Neo had to make a choice, the red pill or the blue pill, and it changed everything. Whether it's the Matrix or the real world, choices can have major, lasting impacts. That's exactly what Jon Madrigal, IUPUI's commencement student speaker, wants his fellow graduates to think about.
"There are going to be sections in the speech that are going to have them reflect upon choices that they've made and choices that they will make. I'll ask them to always remember that their choices may have had an impact on someone or may have an impact on someone in the future."
That Madrigal is even at IUPUI and in a position to address the thousands of graduates at commencement May 12 at Lucas Oil Stadium is the product of some of his own key choices.
Choice No. 1: Change of plan
At the end of high school, the Griffith, Indiana, native decided to forgo college, despite having been accepted to IUPUI, in favor of a military career.
"My dad was highly influencing me that college was a good thing. 'Go and get a degree,'" Madrigal recalled. "But the last couple of months before I graduated high school, the mindset hit me: 'I don't think I want to go to college anymore. I don't think it's for me.' I planned on conditioning myself throughout the summer and getting physically fit so that I could enlist right into Air Force boot camp."
A visit to IUPUI altered his plans.
"It wasn't until my orientation for IUPUI that it all changed, but I look at that as everything happens for a reason," said Madrigal, who also applied to Purdue because of his interest in mechanical engineering. "Waiting to decide after orientation, after experiencing the first bit of IUPUI, was probably one of the best decisions I've ever made."

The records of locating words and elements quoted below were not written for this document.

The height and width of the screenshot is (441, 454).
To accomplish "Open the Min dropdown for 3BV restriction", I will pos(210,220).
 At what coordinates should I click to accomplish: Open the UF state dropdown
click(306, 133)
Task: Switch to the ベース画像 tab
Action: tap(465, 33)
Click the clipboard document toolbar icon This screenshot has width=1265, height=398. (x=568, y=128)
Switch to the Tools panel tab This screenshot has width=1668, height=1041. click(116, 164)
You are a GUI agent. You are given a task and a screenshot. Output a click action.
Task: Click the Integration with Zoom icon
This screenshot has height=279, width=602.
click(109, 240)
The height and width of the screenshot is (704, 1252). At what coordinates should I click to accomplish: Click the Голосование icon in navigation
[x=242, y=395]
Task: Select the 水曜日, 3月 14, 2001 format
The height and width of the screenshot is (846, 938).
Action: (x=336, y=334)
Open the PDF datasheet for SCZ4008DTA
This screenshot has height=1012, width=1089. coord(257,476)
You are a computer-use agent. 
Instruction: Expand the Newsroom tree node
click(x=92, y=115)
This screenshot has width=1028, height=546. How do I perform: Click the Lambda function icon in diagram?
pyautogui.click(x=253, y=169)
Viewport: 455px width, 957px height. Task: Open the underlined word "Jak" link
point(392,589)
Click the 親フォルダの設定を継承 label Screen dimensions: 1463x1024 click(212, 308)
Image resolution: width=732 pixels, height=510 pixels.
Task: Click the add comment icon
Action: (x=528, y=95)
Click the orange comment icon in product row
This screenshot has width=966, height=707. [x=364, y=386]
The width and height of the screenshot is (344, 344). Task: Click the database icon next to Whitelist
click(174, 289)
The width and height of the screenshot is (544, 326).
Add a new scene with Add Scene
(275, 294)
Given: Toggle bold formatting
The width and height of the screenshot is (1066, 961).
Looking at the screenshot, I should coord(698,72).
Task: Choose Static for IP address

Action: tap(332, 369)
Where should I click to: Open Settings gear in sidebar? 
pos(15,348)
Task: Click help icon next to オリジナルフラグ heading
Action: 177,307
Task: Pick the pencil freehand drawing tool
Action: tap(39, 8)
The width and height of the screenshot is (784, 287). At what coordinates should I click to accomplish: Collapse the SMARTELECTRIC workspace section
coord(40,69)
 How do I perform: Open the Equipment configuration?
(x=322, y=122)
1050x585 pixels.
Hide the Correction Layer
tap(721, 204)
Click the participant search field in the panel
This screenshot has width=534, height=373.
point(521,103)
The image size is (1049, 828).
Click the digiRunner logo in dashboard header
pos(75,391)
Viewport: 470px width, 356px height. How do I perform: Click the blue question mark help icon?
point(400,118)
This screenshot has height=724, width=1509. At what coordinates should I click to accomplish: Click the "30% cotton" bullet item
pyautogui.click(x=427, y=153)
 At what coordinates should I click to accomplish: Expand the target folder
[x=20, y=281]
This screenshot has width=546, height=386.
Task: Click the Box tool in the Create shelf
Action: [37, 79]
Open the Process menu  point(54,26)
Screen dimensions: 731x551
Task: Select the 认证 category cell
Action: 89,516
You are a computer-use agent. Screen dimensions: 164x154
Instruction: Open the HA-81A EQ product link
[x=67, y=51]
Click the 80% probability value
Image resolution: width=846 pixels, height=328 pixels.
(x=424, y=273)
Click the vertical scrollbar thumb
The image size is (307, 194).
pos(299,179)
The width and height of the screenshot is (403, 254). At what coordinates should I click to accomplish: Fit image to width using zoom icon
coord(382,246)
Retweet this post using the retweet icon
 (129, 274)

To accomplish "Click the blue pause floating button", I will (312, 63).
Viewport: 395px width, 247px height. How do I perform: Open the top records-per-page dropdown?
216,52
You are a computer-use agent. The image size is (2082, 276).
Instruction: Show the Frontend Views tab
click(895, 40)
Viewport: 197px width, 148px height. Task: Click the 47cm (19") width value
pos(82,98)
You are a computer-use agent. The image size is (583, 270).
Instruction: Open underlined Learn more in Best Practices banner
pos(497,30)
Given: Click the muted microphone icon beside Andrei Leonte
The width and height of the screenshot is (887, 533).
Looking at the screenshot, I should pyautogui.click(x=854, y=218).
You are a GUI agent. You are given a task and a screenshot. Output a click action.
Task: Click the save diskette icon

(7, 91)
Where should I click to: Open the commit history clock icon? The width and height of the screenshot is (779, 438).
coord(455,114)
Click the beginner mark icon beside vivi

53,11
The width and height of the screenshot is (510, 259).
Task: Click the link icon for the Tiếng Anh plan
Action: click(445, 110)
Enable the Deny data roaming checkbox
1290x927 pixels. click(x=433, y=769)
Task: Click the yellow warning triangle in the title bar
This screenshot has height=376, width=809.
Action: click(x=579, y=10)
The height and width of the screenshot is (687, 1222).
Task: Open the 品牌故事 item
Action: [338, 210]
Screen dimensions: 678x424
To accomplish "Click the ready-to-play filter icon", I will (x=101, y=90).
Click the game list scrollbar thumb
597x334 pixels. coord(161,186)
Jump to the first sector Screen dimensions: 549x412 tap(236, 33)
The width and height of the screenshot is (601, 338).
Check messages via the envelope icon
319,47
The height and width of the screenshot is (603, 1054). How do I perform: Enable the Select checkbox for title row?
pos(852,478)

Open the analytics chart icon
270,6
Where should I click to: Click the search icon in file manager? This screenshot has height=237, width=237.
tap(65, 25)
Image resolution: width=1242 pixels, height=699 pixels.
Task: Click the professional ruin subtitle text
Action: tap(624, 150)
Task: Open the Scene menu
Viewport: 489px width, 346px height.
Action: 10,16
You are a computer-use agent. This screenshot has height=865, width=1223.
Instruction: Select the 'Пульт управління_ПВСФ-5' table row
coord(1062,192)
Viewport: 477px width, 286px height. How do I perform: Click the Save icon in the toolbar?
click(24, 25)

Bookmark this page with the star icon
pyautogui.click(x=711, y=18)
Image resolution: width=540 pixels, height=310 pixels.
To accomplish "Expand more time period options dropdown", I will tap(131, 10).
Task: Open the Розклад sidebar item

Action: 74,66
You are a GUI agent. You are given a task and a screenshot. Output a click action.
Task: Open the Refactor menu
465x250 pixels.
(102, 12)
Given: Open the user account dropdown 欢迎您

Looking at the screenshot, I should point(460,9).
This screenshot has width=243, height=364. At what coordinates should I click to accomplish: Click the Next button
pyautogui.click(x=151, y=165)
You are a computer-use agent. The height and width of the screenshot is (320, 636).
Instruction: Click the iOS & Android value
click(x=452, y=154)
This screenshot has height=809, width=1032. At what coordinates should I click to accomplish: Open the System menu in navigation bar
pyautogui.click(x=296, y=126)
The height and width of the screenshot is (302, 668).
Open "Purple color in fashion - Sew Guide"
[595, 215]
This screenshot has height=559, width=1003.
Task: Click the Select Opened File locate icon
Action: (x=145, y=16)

Choice No. 2: Learn to lead
Madrigal had been thinking about studying engineering, but that also changed when he came to Indianapolis. Still planning on an eventual military career, he enrolled as an exploratory studies major, considered engineering again as well as psychology, briefly declared social work, thought about community health and finally landed on organizational leadership.
"I knew two things. One, I wanted something that had to do with leadership. Two, I wanted something that would benefit me for the military afterward. I came across organizational leadership because it had 'leadership' in the name of it," he said, joking about the obvious. "And, in the list of career opportunities, it said 'military service." I read more into it, and I talked to Elizabeth Wager, the advisor for organizational leadership, and the rest is history."
Choice No. 3: Lead the way
Madrigal has found leadership opportunities in more than just his major. He's a peer mentor for several offices on campus, including OTEAM, the students who introduce IUPUI's newest Jaguars to campus every year, as well as with the organizational leadership program and in the School of Engineering and Technology, assisting students on academic probation.
Of those opportunities, he said that applying for OTEAM was one of his best decisions yet.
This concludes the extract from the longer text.